Stanley Colman

Personal information
- Born: 6 January 1862 Clapham, London
- Died: 27 February 1942 (aged 80) Walton-on-the-Hill, Surrey
- Batting: Right-handed
- Source: Cricinfo, 12 March 2017

= Stanley Colman =

English cricketer

Stanley Colman (6 January 1862 27 February 1942) was an English cricketer. He played six first-class matches for Surrey in 1882.

==Life and career==
Stanley Colman was born on 6 January 1862 in Clapham. He was the youngest son of Edward Colman, who had played for Norfolk County Cricket Club in 1845, and the cousin of Sir Jeremiah Colman of Gatton Park.

Stanley Colman attended Amersham Hall school, near Reading, where his main sport was athletics, specifically sprint and hurdles races. He took up cricket after tearing a ligament during a competition event.

Colman was a right-handed batsman. He made his debut for Surrey against Nottinghamshire at Trent Bridge on 29 May 1882. A few days later, he scored 63 runs in his first innings against Middlesex at The Oval. His final appearance for the First XI was on 9 September against Gloucestershire. In total, in the 1882 season, he played six first-class matches, scoring 81 runs in 10 innings.

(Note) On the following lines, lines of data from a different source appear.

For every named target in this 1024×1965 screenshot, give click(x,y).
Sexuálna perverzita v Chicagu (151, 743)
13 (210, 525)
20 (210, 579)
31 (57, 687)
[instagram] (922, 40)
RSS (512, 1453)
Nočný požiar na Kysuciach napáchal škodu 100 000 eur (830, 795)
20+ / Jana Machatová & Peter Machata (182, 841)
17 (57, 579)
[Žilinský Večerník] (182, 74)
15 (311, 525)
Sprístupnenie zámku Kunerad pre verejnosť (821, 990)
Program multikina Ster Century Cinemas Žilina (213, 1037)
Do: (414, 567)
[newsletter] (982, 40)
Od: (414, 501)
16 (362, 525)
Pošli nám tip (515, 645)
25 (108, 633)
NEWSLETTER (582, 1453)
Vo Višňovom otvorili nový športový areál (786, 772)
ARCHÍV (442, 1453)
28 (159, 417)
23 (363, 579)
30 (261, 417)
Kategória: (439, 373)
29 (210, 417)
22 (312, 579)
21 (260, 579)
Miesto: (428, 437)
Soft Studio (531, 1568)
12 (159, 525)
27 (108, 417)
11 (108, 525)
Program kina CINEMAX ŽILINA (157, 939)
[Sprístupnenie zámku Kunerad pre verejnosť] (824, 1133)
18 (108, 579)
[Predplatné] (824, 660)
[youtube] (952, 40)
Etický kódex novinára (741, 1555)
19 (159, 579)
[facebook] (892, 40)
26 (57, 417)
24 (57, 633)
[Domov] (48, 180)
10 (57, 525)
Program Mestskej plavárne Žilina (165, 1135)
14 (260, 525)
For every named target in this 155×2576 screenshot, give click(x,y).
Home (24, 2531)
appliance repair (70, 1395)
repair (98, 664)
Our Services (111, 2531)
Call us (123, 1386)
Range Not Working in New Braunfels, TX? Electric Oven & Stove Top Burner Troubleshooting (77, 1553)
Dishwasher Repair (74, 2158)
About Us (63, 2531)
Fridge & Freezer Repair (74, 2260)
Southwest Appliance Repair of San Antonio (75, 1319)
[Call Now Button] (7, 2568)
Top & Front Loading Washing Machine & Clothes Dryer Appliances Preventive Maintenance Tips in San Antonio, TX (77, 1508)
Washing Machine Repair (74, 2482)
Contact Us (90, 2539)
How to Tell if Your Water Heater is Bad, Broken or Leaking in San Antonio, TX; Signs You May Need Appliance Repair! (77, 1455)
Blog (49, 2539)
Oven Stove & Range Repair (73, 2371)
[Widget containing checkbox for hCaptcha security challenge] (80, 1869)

After being dropped from the First XI, Colman captained the Surrey Second XI. He represented Surrey in one further county match, against Essex at The Oval in 1888, scoring 19 and 7 in his first and second innings respectively. He played for W.G. Grace's XI against Oxford University in June 1899.

After retiring as a player, he served on the committees of Surrey and the Marylebone Cricket Club He was captain of The Wanderers for over 50 years and played both football and rugby for Clapham Rovers.

Colman died at his home, White House, Heath Drive, Walton-on-the-Hill, Surrey, on 27 February 1942. His funeral took place at the local parish church, St Peter's.